BEGIN
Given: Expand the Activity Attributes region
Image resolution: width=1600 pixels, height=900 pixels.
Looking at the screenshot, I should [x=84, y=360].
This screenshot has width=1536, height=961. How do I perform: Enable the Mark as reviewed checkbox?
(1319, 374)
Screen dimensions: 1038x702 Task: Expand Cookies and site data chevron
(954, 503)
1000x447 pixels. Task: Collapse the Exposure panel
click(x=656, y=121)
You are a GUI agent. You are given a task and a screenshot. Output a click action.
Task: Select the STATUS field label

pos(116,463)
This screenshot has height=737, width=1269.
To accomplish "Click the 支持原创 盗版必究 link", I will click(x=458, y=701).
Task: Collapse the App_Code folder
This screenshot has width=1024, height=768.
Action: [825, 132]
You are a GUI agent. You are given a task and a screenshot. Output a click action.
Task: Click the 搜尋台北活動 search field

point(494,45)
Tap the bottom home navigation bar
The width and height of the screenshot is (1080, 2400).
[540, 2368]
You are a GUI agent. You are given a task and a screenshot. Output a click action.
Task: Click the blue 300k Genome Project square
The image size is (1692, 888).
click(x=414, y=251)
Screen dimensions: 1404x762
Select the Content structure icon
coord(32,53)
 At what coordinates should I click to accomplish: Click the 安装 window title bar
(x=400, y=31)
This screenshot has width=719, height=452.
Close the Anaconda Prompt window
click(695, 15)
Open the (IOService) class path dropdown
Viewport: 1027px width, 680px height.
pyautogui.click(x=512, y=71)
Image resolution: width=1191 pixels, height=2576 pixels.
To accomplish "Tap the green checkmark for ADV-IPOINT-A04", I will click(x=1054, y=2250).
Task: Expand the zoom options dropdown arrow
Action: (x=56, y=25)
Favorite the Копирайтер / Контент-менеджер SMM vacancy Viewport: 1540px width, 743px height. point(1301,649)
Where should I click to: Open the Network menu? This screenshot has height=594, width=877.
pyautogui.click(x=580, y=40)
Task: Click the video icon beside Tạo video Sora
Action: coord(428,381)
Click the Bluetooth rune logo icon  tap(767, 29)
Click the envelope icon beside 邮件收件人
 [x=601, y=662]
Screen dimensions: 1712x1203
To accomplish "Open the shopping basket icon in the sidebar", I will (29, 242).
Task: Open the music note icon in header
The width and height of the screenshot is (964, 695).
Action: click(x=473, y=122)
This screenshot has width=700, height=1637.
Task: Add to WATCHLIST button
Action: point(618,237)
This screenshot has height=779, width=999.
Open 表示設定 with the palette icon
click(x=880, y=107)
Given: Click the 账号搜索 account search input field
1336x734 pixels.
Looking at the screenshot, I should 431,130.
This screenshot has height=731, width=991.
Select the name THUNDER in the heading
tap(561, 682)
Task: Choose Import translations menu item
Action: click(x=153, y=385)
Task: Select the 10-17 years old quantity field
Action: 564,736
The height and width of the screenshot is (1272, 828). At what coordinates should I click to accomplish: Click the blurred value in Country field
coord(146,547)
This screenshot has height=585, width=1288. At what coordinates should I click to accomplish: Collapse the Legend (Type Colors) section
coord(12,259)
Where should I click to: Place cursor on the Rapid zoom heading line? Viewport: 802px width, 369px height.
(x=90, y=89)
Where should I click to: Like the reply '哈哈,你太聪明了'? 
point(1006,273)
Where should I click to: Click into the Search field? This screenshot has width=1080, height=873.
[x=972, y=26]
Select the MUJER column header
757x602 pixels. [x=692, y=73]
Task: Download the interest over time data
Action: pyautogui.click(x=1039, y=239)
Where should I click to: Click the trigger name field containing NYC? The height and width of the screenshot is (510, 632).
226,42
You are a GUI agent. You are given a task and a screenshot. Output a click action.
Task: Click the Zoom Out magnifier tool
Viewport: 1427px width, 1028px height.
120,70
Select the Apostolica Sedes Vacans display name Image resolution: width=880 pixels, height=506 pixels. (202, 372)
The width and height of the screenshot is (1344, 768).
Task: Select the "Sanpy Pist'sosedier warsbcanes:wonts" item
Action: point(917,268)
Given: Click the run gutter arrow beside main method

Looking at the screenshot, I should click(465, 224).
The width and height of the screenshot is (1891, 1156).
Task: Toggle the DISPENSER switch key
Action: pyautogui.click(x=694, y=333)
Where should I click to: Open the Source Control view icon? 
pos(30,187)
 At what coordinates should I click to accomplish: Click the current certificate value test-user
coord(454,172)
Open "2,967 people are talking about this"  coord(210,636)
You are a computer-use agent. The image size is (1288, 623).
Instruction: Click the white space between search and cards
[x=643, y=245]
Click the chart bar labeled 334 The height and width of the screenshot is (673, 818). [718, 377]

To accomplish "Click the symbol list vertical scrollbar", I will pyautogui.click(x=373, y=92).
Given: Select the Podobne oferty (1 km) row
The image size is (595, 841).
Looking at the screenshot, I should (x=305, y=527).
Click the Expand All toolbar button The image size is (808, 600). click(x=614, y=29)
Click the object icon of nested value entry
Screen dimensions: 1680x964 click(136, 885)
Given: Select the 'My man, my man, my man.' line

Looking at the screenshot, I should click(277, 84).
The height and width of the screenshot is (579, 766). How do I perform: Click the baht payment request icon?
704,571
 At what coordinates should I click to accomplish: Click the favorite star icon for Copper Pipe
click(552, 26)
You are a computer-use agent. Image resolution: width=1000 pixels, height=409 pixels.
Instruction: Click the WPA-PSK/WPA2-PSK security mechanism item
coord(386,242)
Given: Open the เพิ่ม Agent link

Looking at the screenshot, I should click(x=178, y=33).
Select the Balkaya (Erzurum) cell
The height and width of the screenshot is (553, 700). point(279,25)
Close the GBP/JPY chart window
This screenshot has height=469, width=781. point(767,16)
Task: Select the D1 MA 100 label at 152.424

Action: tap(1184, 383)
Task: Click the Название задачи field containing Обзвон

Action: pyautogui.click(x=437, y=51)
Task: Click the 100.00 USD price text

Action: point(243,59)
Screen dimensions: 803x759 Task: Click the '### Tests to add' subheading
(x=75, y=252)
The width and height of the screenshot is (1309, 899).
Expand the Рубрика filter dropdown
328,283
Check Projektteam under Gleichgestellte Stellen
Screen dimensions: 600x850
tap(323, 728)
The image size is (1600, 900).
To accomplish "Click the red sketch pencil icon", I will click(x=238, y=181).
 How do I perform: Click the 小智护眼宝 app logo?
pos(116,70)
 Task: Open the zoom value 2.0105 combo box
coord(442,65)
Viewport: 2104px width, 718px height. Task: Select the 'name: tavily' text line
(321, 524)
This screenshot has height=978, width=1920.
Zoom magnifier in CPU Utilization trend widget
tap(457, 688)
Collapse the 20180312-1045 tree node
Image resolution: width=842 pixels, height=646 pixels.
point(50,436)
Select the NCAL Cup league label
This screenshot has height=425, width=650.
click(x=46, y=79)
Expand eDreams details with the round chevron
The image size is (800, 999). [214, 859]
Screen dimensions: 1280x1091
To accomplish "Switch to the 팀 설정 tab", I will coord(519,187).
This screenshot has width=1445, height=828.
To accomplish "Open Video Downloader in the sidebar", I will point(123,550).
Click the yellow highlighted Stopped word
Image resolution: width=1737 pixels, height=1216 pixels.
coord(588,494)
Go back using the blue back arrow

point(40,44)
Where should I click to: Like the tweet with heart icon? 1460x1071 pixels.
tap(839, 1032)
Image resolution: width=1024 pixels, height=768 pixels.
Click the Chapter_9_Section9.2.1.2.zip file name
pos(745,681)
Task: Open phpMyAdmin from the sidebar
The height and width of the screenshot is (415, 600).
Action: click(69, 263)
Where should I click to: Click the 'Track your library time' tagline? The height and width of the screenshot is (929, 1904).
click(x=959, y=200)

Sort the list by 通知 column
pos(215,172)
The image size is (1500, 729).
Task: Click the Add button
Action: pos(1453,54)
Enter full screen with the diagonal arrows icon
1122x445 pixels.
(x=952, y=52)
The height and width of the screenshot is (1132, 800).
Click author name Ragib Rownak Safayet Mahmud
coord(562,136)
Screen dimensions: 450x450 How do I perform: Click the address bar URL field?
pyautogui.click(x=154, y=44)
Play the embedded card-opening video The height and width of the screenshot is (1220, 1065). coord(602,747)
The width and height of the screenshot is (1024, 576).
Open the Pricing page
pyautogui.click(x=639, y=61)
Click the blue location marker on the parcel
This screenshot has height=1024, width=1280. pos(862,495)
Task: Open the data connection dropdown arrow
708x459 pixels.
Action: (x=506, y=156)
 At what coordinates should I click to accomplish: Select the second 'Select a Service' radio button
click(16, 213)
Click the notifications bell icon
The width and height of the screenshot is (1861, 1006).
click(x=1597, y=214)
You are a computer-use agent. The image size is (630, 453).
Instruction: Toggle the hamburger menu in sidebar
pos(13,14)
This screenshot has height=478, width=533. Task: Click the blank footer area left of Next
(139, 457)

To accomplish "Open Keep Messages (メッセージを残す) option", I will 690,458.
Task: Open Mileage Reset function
END
Problem description: Each line of the entries holding the string "computer" should be found and copied.

Response for this exercise:
You are a computer-use agent. The image size is (1288, 623).
You are a computer-use agent. Image resolution: width=1000 pixels, height=409 pixels.
You are a computer-use agent. The image size is (630, 453).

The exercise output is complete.